If desired, I could move the removed code into a target DAG for aarch64, but before doing that, I was hoping someone would have an idea on how to solve the generic problem in a profitable way. :) I don't know quite enough about AArch64 to know what's needed there, so pointers in the right direction are appreciated.

Diff Detail

Event Timeline

reames created this revision.Sep 16 2022, 12:03 PM
reames requested review of this revision.Sep 16 2022, 12:03 PM
Herald added a project: Restricted Project. · View Herald TranscriptSep 16 2022, 12:03 PM
craig.topper added inline comments.Sep 16 2022, 12:09 PM
llvm/lib/Target/RISCV/RISCVISelLowering.cpp
812

Does this do anything? RISCVTargetLowering::LowerOperation returns SDValue() for SPLAT_VECTOR unless it has i1 type.

Are you able to write tests that show the value of removing the combine for riscv? because the current ones don't highlight much. In general it seems good to simplify splat operations as subvector operations get in the way of other combines as well as isel (things like matching immediate operands).

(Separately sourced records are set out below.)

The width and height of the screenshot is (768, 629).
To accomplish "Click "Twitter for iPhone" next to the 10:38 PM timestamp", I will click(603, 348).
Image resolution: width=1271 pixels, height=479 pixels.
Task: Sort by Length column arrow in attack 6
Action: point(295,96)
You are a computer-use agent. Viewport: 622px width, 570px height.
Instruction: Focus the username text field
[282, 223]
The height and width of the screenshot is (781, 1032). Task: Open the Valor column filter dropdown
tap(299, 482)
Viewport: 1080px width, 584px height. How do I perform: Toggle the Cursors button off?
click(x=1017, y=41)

From an AArch64 specific point of view these extracts are normally removed after operation legalisation (where for AArch64/SVE fixed length vectors are lowered to scalable vectors) when you end up with extract/insert subvector pairs. The problematic case is i1 fixed length vectors which are not type legal and hence the combine is necessary to catch those cases.

I've no objection to making this combine target specific but it does seem like something that is generically good and without seeing the exact problem it is hard to suggest an alternative.

reames planned changes to this revision.Oct 3 2022, 8:55 AM

I need to better explain this.

Matt added a subscriber: Matt.Oct 5 2022, 9:56 AM